Open up lets Encrypt acme challenge config (#165)

Since Lets Encrypt don't publish IP ranges that their acme challenge service will be sourced from, we need to allow free access to this location special to override any IP ACLs added by Advanced Custom Nginx Configuration. Due to the way Nginx config is applied, this only applies to the regex and below, keeping the IP ACLs working for the rest of the website.

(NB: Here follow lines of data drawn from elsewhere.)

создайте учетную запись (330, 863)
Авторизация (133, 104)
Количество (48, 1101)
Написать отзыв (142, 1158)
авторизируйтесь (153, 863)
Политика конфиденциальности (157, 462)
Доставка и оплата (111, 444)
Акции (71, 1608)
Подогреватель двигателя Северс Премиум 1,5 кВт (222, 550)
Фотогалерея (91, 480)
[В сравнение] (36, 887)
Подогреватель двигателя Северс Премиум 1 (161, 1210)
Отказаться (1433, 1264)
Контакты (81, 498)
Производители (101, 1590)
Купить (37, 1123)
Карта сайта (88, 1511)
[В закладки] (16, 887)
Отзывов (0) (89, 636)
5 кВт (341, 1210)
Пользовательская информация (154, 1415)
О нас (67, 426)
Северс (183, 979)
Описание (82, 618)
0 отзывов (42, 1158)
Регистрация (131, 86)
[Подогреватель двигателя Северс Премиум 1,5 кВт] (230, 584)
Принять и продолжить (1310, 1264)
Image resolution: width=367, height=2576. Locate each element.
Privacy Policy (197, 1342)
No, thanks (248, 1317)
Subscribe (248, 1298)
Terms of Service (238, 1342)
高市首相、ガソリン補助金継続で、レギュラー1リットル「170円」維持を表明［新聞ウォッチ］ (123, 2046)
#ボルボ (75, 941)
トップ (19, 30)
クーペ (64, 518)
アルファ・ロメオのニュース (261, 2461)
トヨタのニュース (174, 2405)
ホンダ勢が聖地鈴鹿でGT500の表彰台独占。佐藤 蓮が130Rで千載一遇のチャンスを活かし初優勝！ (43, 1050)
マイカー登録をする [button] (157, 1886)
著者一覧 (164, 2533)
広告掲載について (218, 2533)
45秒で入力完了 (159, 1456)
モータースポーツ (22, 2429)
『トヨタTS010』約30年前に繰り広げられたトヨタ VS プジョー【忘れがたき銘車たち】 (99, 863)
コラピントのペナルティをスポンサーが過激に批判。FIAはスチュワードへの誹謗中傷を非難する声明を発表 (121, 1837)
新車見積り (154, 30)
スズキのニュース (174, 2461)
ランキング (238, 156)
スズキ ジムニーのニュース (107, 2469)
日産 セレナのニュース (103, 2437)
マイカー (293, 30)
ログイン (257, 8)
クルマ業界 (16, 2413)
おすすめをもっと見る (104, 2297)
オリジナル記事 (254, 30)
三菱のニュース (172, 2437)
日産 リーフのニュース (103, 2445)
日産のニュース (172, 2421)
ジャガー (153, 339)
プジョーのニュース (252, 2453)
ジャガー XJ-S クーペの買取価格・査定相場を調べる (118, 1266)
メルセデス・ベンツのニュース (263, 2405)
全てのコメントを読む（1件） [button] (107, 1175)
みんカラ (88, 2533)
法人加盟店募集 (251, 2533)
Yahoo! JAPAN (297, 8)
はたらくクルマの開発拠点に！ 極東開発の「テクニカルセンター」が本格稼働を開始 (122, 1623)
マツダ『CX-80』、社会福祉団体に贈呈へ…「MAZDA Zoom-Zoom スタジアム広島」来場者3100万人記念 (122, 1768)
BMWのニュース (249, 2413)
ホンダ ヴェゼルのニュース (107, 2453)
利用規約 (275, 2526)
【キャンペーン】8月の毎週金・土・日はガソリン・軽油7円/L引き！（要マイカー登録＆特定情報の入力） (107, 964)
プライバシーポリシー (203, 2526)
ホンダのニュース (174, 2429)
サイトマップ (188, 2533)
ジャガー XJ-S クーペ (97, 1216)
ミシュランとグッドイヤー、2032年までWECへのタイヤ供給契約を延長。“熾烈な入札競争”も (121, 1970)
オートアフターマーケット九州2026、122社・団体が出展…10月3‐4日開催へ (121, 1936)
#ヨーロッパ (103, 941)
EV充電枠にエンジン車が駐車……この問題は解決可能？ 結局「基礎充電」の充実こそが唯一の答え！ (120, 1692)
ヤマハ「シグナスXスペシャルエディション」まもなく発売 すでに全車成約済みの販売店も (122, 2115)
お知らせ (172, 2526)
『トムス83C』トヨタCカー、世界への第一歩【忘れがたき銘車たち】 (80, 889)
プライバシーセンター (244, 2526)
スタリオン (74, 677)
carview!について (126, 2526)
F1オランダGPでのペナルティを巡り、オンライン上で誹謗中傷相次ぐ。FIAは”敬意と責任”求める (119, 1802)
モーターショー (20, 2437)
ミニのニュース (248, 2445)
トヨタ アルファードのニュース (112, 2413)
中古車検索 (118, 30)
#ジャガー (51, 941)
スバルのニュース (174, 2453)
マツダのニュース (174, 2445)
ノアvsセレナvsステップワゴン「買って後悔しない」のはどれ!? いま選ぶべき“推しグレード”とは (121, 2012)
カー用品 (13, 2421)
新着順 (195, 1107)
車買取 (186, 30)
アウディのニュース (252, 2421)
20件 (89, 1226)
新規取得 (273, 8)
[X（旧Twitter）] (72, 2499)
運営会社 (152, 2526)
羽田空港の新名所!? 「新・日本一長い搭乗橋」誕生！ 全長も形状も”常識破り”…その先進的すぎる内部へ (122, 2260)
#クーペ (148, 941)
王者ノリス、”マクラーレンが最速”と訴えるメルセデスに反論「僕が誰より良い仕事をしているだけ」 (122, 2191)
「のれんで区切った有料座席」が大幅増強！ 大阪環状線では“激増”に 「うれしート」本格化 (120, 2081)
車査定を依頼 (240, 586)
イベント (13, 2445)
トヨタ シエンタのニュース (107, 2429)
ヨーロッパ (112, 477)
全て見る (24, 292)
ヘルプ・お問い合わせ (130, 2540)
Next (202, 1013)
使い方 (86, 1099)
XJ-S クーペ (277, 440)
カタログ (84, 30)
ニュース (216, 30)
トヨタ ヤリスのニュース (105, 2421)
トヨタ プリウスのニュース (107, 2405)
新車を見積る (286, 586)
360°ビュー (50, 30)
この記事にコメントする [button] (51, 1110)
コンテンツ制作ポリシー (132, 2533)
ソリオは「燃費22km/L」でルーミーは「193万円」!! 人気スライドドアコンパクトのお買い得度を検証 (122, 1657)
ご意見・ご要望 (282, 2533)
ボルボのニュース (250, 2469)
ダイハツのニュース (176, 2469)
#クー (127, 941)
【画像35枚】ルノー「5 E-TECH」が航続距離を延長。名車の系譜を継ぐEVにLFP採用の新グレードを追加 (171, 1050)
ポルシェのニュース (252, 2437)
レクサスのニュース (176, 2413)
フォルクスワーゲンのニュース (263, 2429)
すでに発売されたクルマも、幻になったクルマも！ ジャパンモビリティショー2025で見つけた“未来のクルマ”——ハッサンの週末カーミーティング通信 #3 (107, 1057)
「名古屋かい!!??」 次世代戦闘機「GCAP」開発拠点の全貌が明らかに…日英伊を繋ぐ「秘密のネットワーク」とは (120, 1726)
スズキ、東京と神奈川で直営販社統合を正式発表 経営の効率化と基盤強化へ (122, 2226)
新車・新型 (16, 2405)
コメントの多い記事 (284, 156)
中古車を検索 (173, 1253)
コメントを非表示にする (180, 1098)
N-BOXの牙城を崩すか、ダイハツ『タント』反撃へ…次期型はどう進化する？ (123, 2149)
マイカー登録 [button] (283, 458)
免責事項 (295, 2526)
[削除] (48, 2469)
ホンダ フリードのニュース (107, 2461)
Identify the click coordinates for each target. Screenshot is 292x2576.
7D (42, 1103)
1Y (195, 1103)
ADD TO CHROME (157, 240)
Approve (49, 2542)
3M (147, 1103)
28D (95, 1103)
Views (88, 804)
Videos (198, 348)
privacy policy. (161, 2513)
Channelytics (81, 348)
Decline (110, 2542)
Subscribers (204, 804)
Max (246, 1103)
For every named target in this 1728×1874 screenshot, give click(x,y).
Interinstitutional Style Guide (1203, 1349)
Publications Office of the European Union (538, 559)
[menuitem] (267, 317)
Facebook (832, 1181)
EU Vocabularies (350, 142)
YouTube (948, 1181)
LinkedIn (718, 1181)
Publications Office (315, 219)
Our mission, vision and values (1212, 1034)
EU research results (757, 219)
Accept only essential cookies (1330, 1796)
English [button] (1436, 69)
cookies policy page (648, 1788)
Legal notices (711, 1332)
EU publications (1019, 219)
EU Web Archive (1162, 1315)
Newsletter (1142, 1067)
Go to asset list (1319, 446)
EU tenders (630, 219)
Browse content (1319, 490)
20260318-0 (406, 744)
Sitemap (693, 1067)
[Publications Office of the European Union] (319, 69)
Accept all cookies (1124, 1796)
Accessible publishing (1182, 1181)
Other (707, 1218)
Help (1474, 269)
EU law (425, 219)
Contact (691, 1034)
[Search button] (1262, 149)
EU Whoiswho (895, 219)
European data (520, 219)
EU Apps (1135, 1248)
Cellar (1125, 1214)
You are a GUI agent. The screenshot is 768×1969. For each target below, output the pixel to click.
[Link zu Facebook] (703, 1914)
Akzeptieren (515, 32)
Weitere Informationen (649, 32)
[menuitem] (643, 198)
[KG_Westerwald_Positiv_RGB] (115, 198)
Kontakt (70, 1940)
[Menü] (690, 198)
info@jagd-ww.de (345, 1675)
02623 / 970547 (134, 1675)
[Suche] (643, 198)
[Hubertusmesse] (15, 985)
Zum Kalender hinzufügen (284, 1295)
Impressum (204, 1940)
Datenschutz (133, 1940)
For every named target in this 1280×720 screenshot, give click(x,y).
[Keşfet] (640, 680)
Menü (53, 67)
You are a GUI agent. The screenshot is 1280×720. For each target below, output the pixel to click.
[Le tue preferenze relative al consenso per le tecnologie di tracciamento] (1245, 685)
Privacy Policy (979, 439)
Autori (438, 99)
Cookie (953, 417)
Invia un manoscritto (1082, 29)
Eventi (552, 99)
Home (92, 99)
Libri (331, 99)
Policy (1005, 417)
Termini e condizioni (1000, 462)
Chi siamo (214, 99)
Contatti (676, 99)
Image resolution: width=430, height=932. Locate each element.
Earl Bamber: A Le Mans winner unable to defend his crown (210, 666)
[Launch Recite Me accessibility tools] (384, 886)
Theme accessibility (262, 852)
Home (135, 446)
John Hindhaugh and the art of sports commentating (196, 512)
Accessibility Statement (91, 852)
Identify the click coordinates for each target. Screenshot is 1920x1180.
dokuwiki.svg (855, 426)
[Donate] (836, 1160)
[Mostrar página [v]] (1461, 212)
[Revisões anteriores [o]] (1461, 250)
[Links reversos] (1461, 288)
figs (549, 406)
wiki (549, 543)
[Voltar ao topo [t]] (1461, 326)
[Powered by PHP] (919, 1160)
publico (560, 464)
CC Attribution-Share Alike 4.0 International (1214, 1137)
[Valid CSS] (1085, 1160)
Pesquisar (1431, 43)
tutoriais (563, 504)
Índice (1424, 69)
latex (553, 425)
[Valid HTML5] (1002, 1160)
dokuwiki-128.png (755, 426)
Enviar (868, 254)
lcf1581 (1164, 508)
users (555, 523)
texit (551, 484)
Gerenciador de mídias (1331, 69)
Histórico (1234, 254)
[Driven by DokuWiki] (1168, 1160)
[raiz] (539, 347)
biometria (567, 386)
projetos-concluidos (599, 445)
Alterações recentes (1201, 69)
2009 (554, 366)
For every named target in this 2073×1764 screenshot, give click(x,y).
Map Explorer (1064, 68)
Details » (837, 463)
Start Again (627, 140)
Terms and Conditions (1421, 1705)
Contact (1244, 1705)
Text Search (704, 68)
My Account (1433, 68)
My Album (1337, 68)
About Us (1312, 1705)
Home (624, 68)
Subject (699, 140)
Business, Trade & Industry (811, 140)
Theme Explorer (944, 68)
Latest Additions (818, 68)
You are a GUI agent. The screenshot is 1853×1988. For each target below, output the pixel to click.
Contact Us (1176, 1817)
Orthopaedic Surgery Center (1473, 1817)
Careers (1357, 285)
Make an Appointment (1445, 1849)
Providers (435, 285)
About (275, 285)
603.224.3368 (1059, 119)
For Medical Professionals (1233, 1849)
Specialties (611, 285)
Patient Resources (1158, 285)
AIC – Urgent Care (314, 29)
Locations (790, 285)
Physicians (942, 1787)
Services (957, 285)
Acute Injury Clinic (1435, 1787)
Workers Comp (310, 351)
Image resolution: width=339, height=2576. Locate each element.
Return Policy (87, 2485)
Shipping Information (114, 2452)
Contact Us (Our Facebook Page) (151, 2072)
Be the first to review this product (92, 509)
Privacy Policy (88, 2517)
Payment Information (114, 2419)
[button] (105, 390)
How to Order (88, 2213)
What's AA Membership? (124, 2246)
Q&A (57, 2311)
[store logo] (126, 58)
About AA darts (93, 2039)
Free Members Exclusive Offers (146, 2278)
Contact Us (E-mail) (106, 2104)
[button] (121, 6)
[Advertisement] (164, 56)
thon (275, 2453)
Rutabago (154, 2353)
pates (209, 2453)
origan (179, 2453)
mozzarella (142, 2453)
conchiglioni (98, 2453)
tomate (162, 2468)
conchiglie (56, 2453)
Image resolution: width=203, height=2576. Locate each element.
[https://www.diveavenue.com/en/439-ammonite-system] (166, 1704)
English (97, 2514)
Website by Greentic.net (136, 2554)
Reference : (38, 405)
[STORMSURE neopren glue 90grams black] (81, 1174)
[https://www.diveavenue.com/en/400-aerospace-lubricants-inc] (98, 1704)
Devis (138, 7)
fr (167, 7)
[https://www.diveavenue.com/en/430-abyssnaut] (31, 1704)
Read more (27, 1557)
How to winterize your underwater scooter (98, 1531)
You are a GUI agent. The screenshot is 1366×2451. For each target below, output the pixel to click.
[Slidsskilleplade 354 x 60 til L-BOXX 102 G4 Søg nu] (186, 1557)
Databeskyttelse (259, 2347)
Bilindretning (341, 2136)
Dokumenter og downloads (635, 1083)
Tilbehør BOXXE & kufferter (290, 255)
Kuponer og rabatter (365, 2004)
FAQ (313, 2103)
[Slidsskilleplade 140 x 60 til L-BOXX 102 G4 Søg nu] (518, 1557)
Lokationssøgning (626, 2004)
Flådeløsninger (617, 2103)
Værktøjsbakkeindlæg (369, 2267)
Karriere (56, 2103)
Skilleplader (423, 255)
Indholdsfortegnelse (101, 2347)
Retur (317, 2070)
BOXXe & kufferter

2019-07-04 23:32:41 +01:00 · 2019-07-04 23:32:41 +01:00 · ddbfdf6f6e
commit ddbfdf6f6e
parent 43c7063538
1 changed files with 3 additions and 0 deletions
--- a/rootfs/etc/nginx/conf.d/include/letsencrypt-acme-challenge.conf
+++ b/rootfs/etc/nginx/conf.d/include/letsencrypt-acme-challenge.conf
@ -2,7 +2,10 @@
 # We use ^~ here, so that we don't check other regexes (for speed-up). We actually MUST cancel
 # other regex checks, because in our other config files have regex rule that denies access to files with dotted names.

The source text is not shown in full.